Na última semana, compartilhamos com vocês algumas movimentações nos tribunais da Itália que vinham agitando os fóruns de discussões sobre cidadania italiana. Isso porque a Avvocatura dello Stato (em veste de defensora do Ministério dell’Interno) vinha arguindo uma interpretação diferente, combinando artigos de diferentes leis da época, que acabava por restringir o direito à cidadania em alguns casos, entre eles o de pessoas cujo ascendente italiano estava no Brasil em 15/11/1889, data do decreto brasileiro da Grande Naturalização. Falamos sobre isso aqui.
Porém, uma nova decisão proferida no dia 8 de outubro, trouxe ares otimistas ao cenário. O acórdão n. 6640/2021 da Corte D’Appello (Tribunal de 2ª instância) de Roma da 1ª Turma veio para contrariar e para combater esse panorama jurídico, que havia delineado situações desfavoráveis para o reconhecimento da cidadania italiana iure sanguinis.
O que diz a decisão
No acórdão da última semana, a 1ª turma se posicionou contrária, já de início, à tese que havia assustado as pessoas que estavam em processo ou pretendiam requerer o direito à cidadania. O destaque foi para os aspectos frágeis e sem fundamentos lógicos e jurídicos plausíveis da apelação aceita pela 2ª Turma, na seção Pessoa, Família e Menores, junto à Corte D’Appello de Roma.
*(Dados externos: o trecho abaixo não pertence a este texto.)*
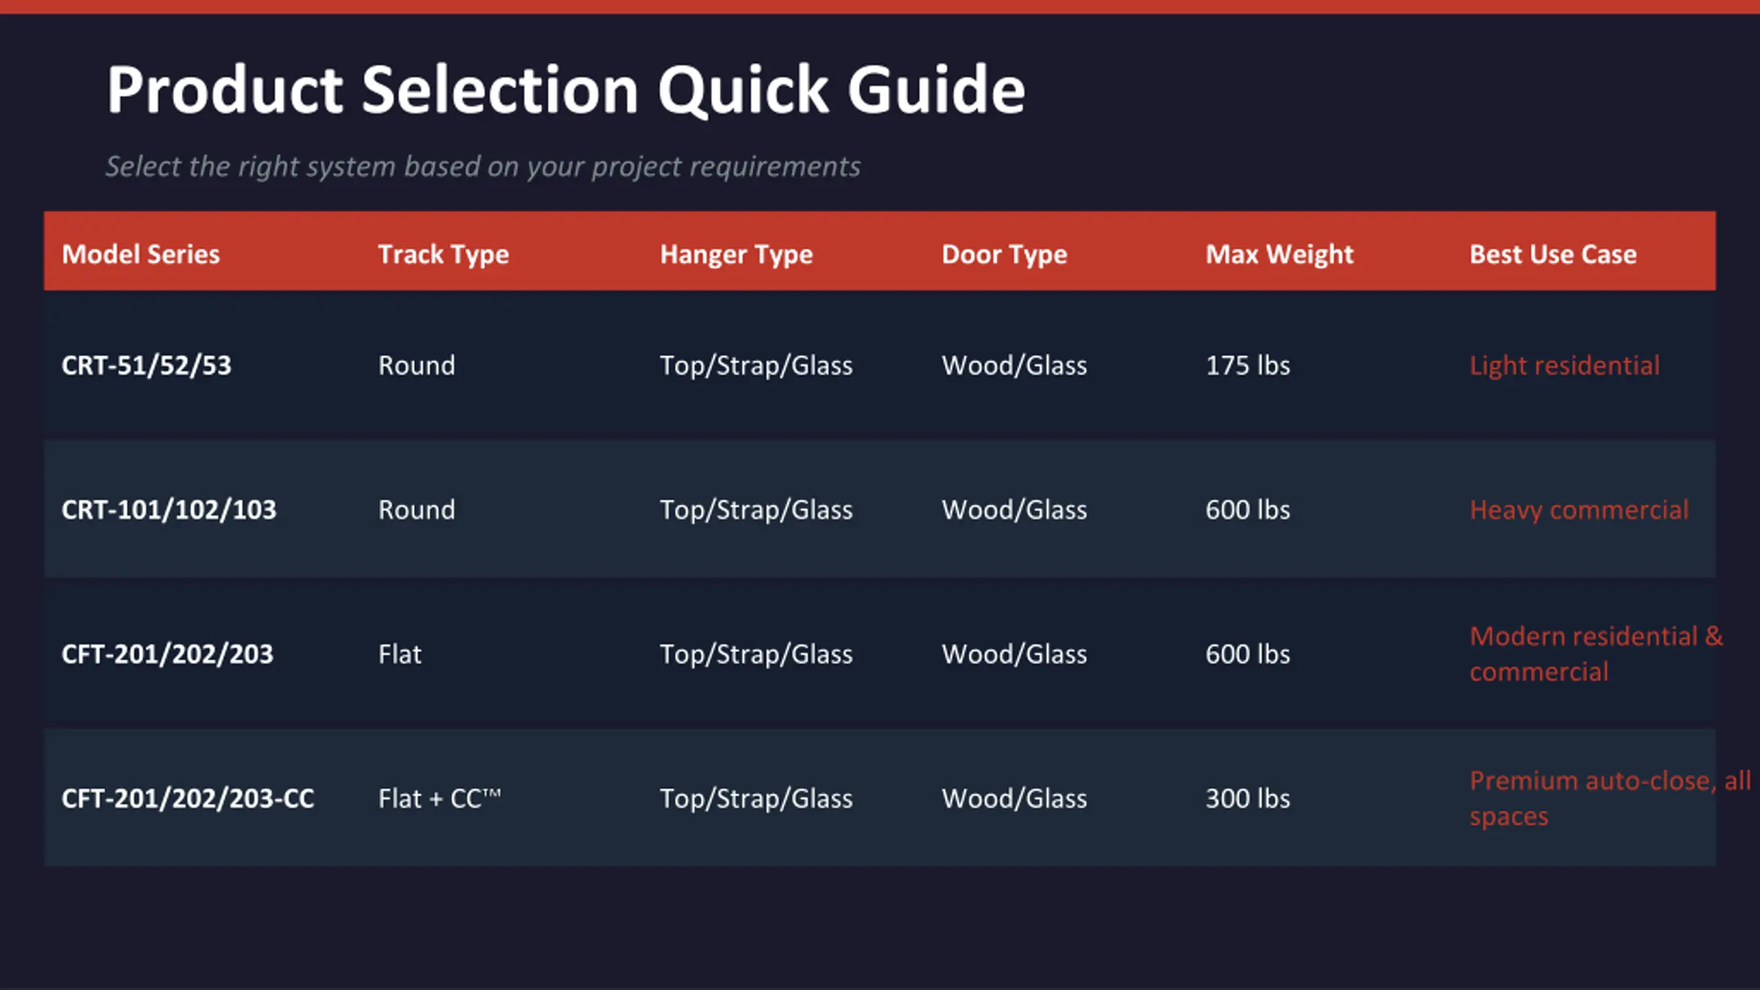Click the Track Type column header

click(443, 254)
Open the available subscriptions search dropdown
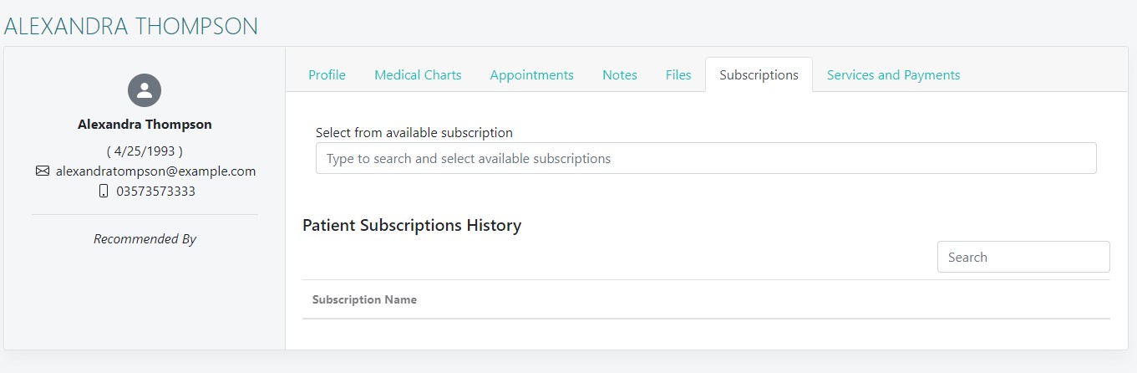Screen dimensions: 1137x373 click(x=705, y=158)
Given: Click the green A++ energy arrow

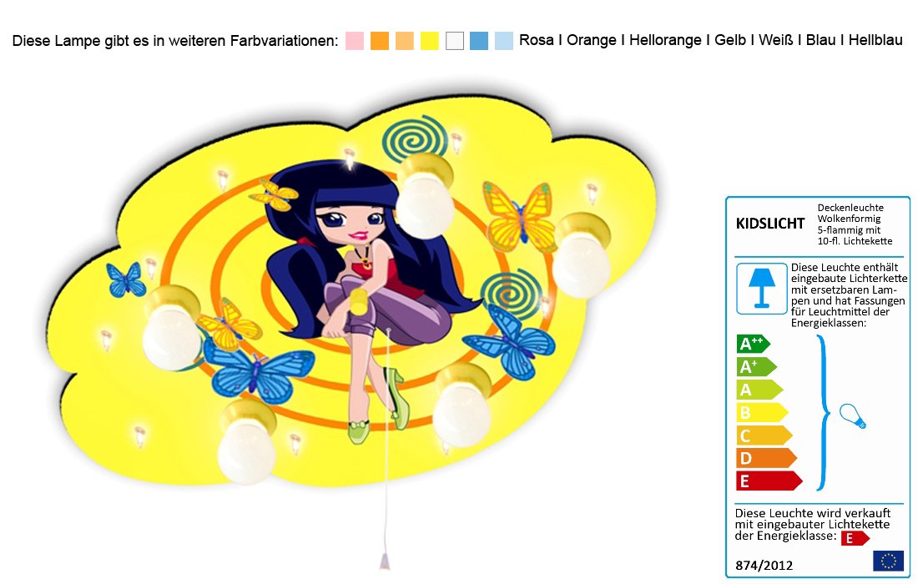Looking at the screenshot, I should [x=753, y=344].

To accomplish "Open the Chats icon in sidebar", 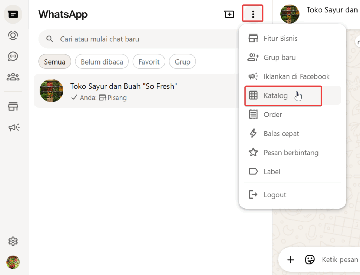I will (x=13, y=14).
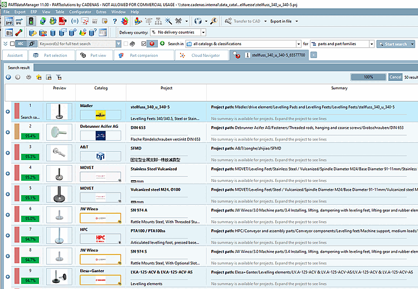Image resolution: width=418 pixels, height=289 pixels.
Task: Click the green plus icon before Search in
Action: (x=162, y=44)
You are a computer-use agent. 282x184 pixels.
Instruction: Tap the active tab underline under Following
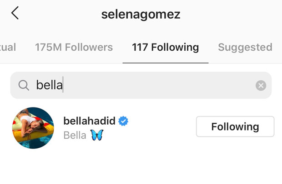click(166, 63)
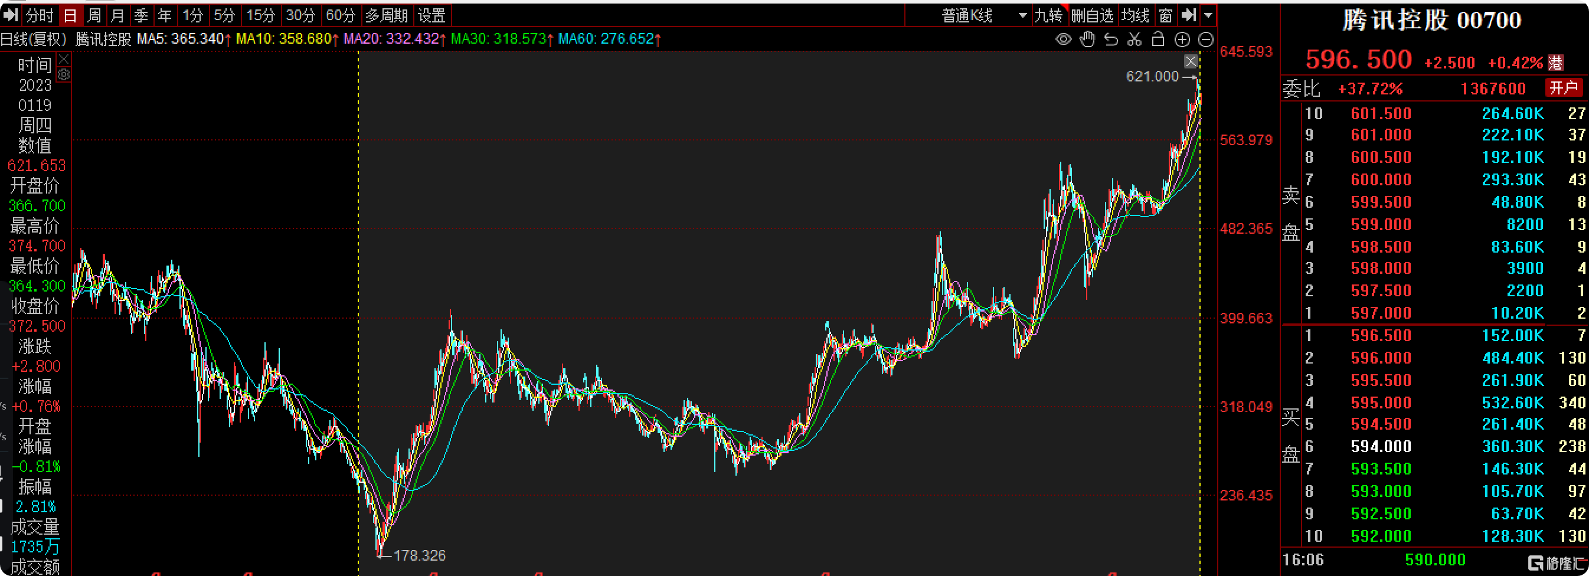This screenshot has width=1589, height=576.
Task: Switch to the 60分 period tab
Action: (340, 15)
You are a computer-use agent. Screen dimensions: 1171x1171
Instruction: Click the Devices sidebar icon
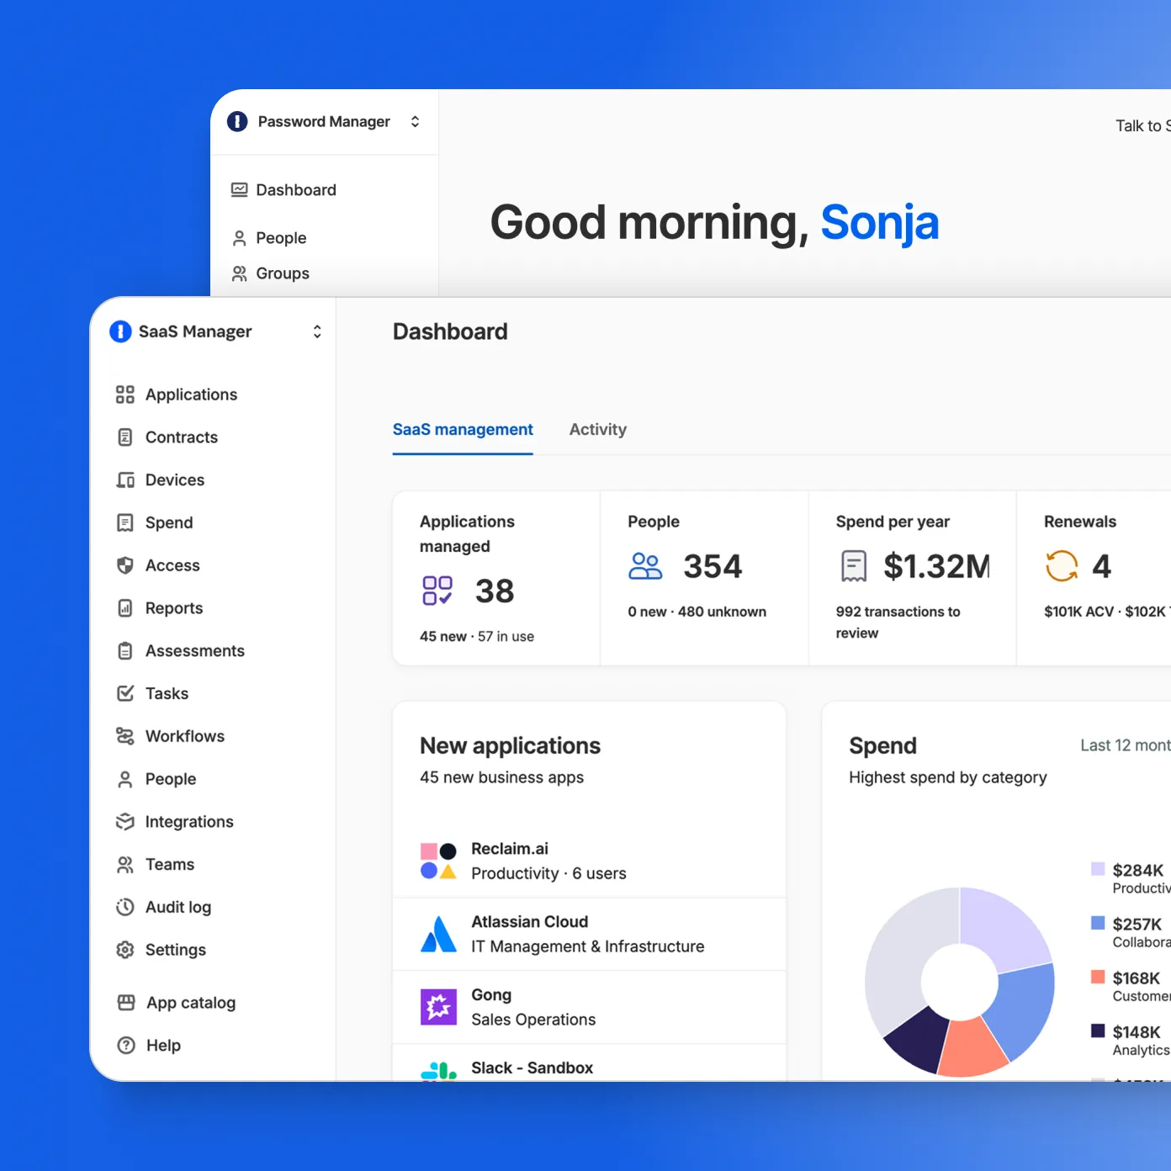[x=125, y=480]
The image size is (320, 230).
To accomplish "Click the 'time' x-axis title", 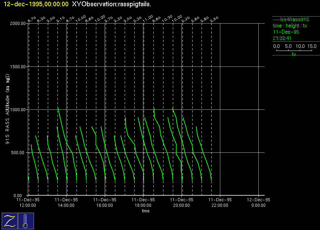I will click(145, 211).
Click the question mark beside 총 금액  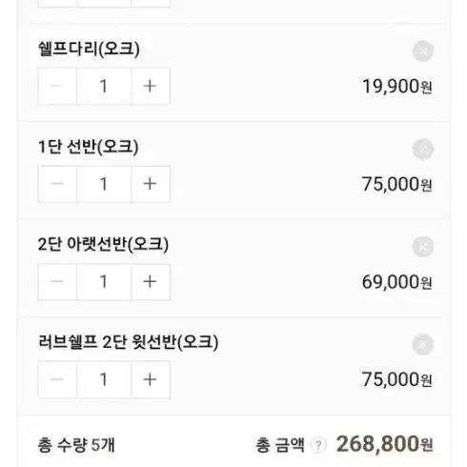(x=318, y=445)
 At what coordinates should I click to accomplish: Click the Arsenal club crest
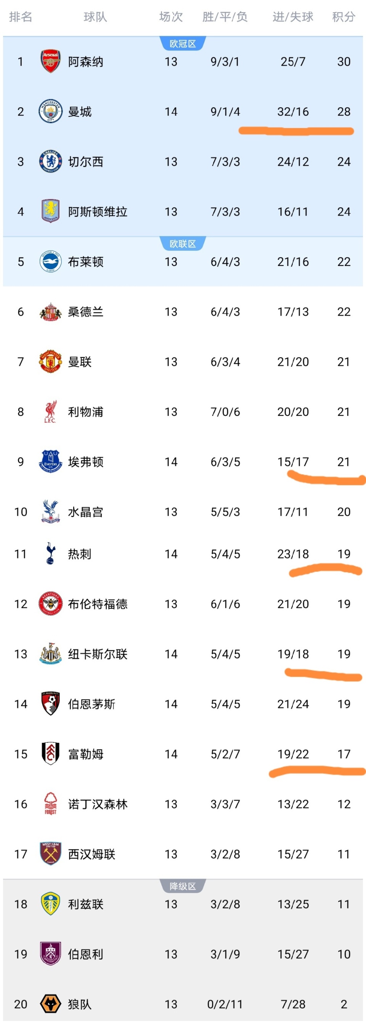point(50,61)
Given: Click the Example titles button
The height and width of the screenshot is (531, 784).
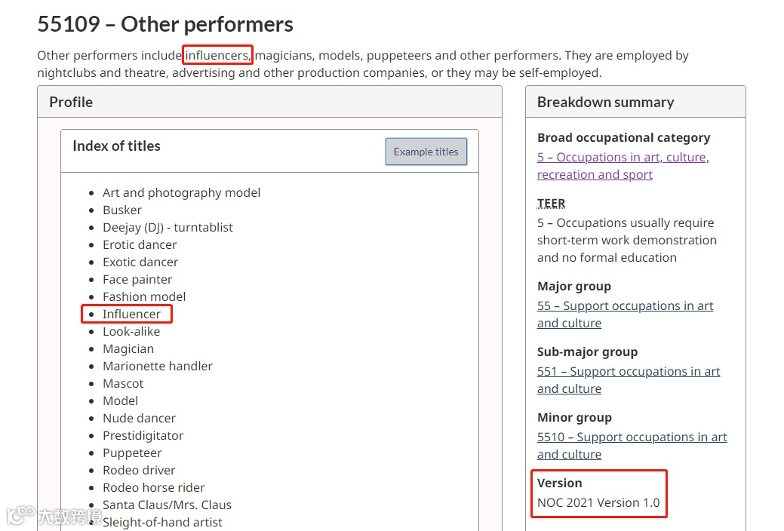Looking at the screenshot, I should click(426, 152).
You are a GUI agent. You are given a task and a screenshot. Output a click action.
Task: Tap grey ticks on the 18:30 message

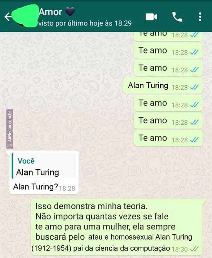194,249
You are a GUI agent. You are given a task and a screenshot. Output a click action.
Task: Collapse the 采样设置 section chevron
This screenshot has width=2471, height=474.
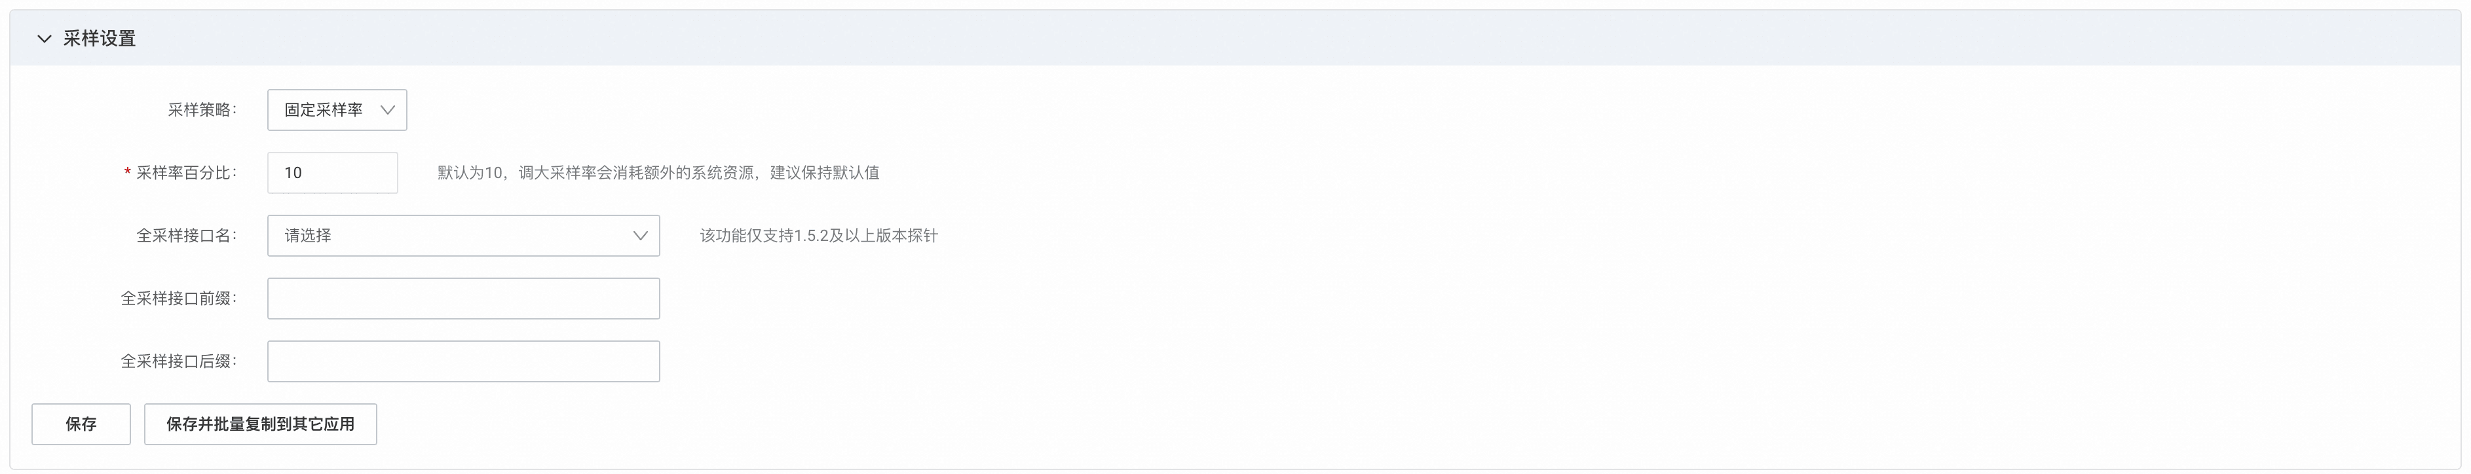pos(43,38)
Veja os pontos cruciais da nova decisão:
- Expressa vontade: chamam a atenção na letra da Lei, pois consideram que a escolha do uso do verbo “obter”, ao invés do uso do verbo “tornar-se”, no texto do artigo 11 do Código Civil Italiano de 1865, já pressupõe, etimologicamente falando, a implícita necessidade de uma expressa manifestação de vontade do interessado em adquirir a cidadania. Eles indicam como sendo necessário uma ação de impulso do próprio cidadão, um ato voluntário do ser humano;
- Não à presunção: a Corte afirma, relembrando a sentença da Corte De Cassazione (Tribunal Superior) de Nápoles, no ano de 1907, que não se pode presumir a renúncia à própria nacionalidade por parte de um cidadão; é necessário ter a prova clara e explícita de uma eventual renúncia;
- Aplicação da lei generalizada e impositiva: no que diz respeito especificamente à aplicação do Decreto Presidencial de 1889, sendo uma questão que abarca princípios inerentes aos direitos fundamentais da pessoa, é inaceitável, e deve ser absolutamente excluída, a possibilidade da perda da cidadania diante da aplicação de um decreto geral de um País exterior/”receptor”;
- Conhecimento da Lei: a Corte chama a atenção ao fato que, à época, não existia nenhuma garantia de que as pessoas atingidas pelo Decreto em questão tivessem, efetivamente, conhecimento e compreensão das consequências da aplicação e dos efeitos do mesmo, o que acabou impedindo aos interessados de poder renunciar ou se posicionar livremente quanto à eventual perda da cidadania de origem;
- Ônus da prova de perda da cidadania: por fim, no que diz respeito à prova, a 1ª Turma relembra que já em uma sentença da Corte di Cassazione (Tribunal Superior), no ano de 2010, ficou esclarecido de que o ônus da prova em uma situação impeditiva à reaquisição da cidadania é de competência de quem se opõe, portanto, seguindo a mesma lógica, nos casos específicos de reconhecimento da cidadania, se o Ministério se opõe a um reconhecimento, ele é competente e deverá demonstrar que o cidadão/ões em questão, renunciou/aram à cidadania italiana em algum momento. Caso o Ministério não consiga fornecer alguma prova de fatos impeditivos, sendo provada a transmissão por provas documentais apresentadas nos autos, como requeridas por lei, nada mais poderá impedir o reconhecimento pleiteado.
Essa nova decisão não é uma resolução completa do assunto, mas é uma ótima demonstração de como pensa a turma da Corte d’Appello, que é verdadeiramente competente para julgar recursos apresentados contra ações de cidadania e imigração. Os riscos processuais sempre irão existir, mas a situação demonstra que os fundamentos jurídicos e as provas documentais são essenciais para um correto reconhecimento da cidadania italiana.
Seguiremos de olho nas atualizações deste e de outros assuntos da cidadania europeia em nossa linha de ação, compartilhando com vocês as principais informações. Arrivederci!